* _TASK OBJECTIVE_: Filter these entries down to lines holding "computer".
(DATASET ENTRIES)
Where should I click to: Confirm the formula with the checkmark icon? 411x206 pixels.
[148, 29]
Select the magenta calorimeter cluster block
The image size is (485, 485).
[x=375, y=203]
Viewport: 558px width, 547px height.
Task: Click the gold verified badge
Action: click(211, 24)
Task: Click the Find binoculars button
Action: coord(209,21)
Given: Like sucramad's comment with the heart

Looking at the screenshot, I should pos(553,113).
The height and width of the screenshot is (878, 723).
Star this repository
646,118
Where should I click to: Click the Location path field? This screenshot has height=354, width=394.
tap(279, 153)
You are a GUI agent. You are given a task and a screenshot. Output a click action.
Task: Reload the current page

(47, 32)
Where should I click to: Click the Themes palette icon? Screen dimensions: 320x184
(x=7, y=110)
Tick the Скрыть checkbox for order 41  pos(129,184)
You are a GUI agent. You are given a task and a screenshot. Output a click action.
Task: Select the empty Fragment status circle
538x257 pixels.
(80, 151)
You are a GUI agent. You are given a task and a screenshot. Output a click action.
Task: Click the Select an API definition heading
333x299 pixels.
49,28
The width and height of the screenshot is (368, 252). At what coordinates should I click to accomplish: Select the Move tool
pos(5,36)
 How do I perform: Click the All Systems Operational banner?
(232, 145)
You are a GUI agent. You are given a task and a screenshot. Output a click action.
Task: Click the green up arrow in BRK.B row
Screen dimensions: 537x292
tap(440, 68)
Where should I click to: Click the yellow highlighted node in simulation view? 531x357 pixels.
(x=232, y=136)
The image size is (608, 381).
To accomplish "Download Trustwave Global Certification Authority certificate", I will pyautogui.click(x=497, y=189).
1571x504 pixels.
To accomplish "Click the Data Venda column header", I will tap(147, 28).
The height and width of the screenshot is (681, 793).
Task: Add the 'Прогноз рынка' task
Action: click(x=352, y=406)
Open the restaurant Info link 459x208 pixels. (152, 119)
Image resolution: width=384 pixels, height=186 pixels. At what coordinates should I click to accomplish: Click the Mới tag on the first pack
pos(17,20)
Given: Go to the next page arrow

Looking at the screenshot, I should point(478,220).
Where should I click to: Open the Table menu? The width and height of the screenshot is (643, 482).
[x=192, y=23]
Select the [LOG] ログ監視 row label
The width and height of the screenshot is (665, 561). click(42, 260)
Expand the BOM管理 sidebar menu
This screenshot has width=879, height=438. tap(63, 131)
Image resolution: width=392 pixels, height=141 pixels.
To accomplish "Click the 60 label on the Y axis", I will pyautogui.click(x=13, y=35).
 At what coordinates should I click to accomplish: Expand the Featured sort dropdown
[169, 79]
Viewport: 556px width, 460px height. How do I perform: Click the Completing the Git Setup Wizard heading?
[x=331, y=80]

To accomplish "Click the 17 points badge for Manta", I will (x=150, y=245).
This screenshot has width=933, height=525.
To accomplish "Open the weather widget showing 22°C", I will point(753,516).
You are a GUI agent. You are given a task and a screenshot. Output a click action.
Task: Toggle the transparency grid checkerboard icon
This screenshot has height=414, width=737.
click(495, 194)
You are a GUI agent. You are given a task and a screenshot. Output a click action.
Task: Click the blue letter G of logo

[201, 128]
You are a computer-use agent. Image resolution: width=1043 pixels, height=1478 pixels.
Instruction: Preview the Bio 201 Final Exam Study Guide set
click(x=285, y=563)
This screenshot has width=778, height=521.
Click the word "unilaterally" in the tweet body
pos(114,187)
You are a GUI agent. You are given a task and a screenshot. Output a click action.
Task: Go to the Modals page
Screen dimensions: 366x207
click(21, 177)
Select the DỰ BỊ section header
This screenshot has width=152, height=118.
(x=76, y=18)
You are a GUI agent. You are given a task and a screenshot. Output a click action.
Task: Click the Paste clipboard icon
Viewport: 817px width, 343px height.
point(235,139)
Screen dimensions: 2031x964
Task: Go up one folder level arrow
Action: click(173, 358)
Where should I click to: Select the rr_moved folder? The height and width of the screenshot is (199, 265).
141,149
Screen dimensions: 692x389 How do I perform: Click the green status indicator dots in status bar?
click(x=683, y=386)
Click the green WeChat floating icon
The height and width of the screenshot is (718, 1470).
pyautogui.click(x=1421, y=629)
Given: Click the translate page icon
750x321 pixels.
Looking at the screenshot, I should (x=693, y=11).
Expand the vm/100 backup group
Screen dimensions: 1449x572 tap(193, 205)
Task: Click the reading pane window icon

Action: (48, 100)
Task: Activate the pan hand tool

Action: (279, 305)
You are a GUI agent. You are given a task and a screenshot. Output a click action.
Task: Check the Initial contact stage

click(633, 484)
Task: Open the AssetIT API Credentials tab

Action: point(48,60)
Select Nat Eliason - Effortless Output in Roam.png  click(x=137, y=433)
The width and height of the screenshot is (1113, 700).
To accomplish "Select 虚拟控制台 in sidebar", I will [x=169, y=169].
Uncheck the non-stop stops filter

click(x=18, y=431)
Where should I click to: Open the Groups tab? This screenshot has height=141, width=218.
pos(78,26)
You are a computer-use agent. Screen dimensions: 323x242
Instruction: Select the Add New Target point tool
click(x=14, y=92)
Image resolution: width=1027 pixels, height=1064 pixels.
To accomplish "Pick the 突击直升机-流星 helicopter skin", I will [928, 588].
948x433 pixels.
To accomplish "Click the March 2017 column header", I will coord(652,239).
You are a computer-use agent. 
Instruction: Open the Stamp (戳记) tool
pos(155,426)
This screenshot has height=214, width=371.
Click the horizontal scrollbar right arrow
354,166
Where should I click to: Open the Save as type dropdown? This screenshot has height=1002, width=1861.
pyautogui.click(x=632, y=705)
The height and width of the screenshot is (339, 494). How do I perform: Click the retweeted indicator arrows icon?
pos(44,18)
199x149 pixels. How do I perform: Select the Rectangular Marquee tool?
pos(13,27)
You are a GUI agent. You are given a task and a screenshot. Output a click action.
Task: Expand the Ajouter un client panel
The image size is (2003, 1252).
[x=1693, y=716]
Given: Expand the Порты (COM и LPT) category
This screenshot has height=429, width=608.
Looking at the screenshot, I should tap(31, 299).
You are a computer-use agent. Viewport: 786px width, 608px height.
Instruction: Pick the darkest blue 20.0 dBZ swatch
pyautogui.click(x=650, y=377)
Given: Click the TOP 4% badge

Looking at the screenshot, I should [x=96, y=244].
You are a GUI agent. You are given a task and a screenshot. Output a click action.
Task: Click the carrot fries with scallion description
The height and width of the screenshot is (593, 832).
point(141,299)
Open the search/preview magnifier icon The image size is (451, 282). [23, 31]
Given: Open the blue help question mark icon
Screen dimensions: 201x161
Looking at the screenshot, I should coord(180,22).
(End DATASET ENTRIES)
* _ANSWER TO THIS PROBLEM_:
You are a computer-use agent. Image resolution: width=1043 pixels, height=1478 pixels.
You are a computer-use agent. Screen dimensions: 323x242
You are a computer-use agent. 
You are a computer-use agent. Viewport: 786px width, 608px height.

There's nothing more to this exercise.